Model fine-tuning → Unsloth
Inference engine → llama.cpp
Serving layer → Ollama
Desktop UI → LM Studio

Rather than replacing each other, they stack. In fact, LM Studio and Ollama both use llama.cpp under the hood. You don't necessarily need to install llama.cpp separately unless you want direct, low-level control over quantization or server flags.

Unsloth: fine-tuning without the anxiety

Fine-tuning usually sounds expensive. Huge GPUs, large memory requirements, long training runs. Unsloth tries to cut that cost significantly.
Would I train a large Gemma variant on my setup? Probably not. But smaller experiments and LoRA fine-tuning on the E2B or E4B models feel a lot less out of reach. The interesting thing about Unsloth isn't just the speed gains. It's that it makes the whole process feel less like something only research labs do.
That said, on a CPU-only machine, even small fine-tuning jobs are slow. For anything beyond a quick experiment, I'd probably train in a free Google Colab session with a T4 GPU, then export the resulting GGUF to run locally.

LM Studio: the least intimidating place to start

LM Studio removes almost all the friction. Download it, pick a model, run it, start testing. For a machine like mine, that matters.
The tradeoffs are real though. Larger models hit hardware limits quickly, and you have less control than you'd get with lower-level tools. But if someone asked me where to start if they've never run a local model before, LM Studio would be my first recommendation.

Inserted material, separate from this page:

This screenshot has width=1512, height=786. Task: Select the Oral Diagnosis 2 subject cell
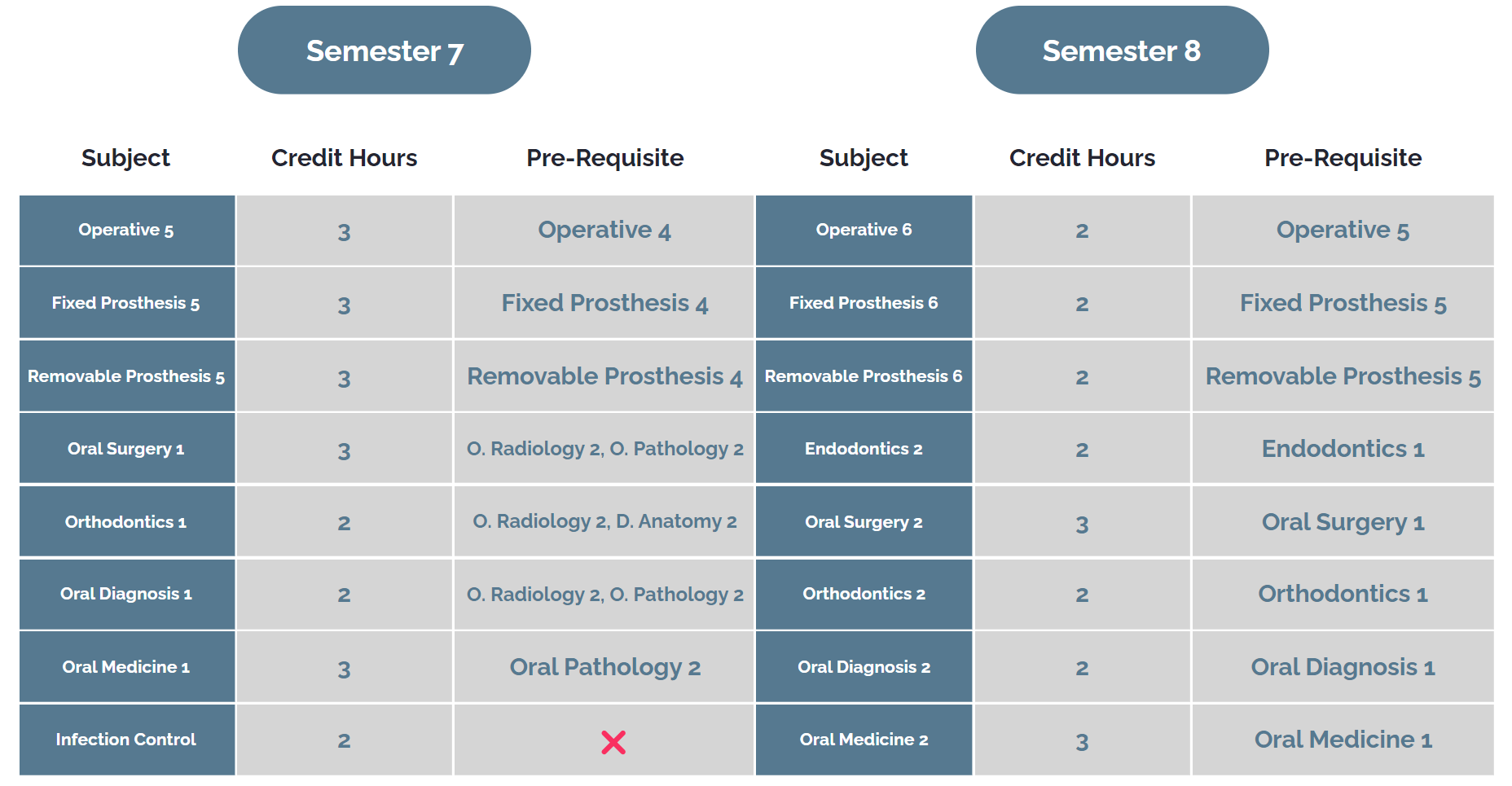(x=864, y=667)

llama.cpp: the engine quietly powering everything

llama.cpp isn't flashy. No polished interface, no big buttons. But it shows up everywhere, and for good reason.
The smallest Gemma 4 model needs roughly 4GB of RAM at Q4 quantization, and the largest can push to around 20GB. On a 16GB machine, that headroom matters. Quantized models running through llama.cpp are often what makes local AI possible on hardware that would otherwise be too constrained. Without that kind of optimization, things get difficult fast.

Ollama: local AI that feels like infrastructure

Ollama was the tool that clicked immediately.

ollama run gemma4:e4b

That simplicity changes your relationship with the whole thing. Instead of spending time managing files and configs, you spend time building. When you're working with FastAPI, Django, LangChain, or agent systems, Ollama starts feeling less like software and more like infrastructure you just trust to be there.

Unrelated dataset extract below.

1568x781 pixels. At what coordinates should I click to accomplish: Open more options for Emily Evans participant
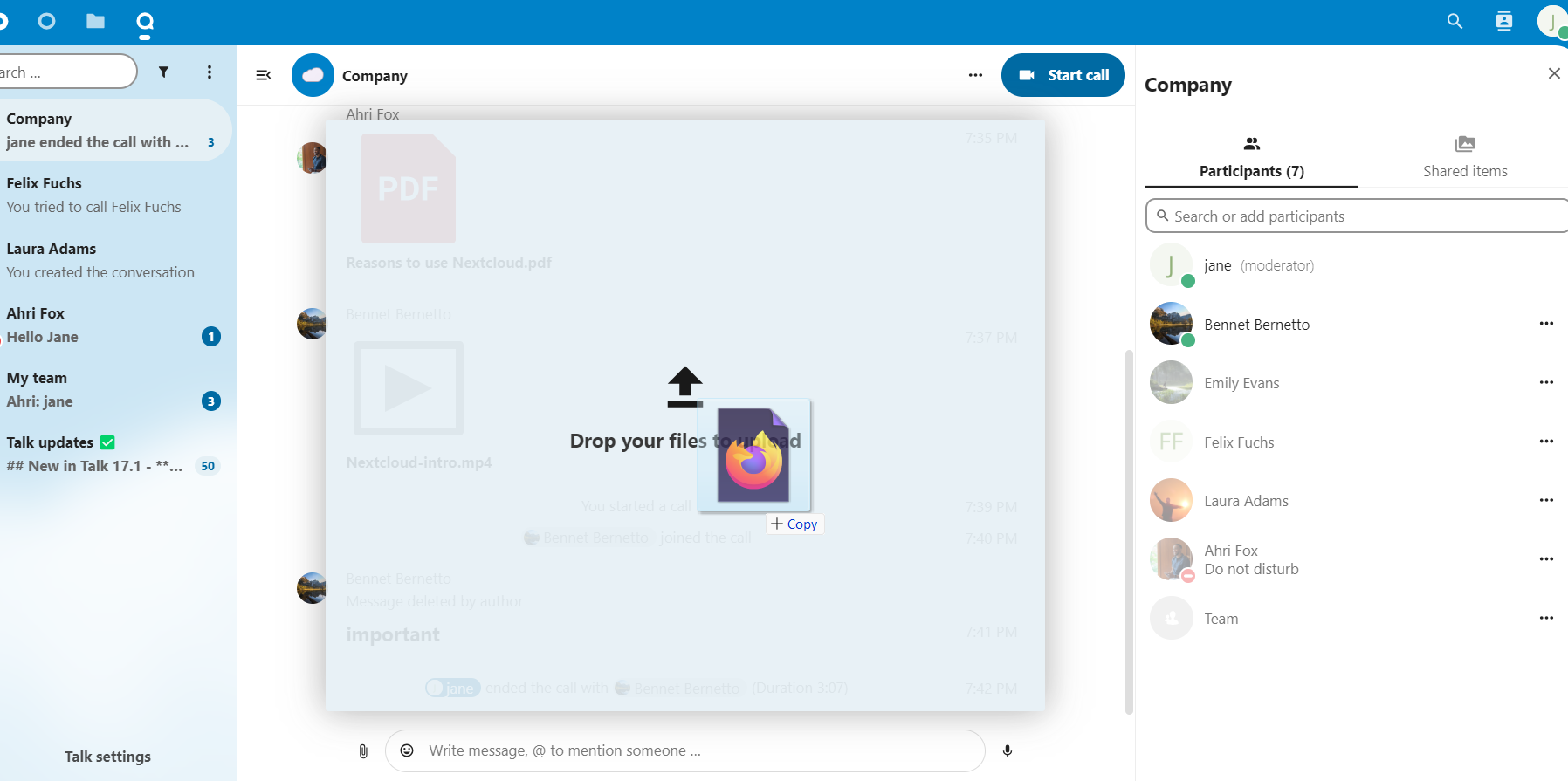point(1546,382)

What I'd actually run on my machine

Gemma 4 comes in four sizes: E2B, E4B, the 26B MoE model, and the 31B dense model. Given my hardware, the 26B and 31B variants are effectively off the table unless I want to tolerate heavy disk offloading and painful slowdowns. The E2B and E4B models are specifically designed for edge and on-device deployment, which makes them the realistic options here. Quantized versions where possible.
My stack would look like this:

Experimentation: LM Studio
Application serving: Ollama
Optimized inference: llama.cpp (when I need direct control)
Fine-tuning experiments: Unsloth

The RAM reality check

Can you install all four on a 16GB machine? Yes. Can you run them all simultaneously while hosting a model? No.
Loading an LLM into RAM is exclusive. You can't have LM Studio and Ollama both holding a 6GB model in memory at the same time and still leave headroom for your OS and browser. The practical workflow is switching between them: experiment in LM Studio, shut it down, then serve via Ollama when you're building.

What I actually took away from this

The most useful discovery wasn't which tool is best. It was realising that local AI is becoming less about raw hardware and more about the tooling around it. I am building an EdgeTutor for kids in rural classroom in South Africa. It is an application that helps teachers be able to help kids with tailored knowledge of their needs. Models like Gemma 4 makes this possible as they run on small computing resources.

A few years ago, a machine like mine wouldn't really be part of the conversation. The smaller Gemma 4 models are specifically designed for efficient local execution on laptops and mobile devices, which means developers who aren't sitting on workstation hardware can genuinely participate now.
Maybe not with the biggest models. But enough to build. And sometimes that is all you need.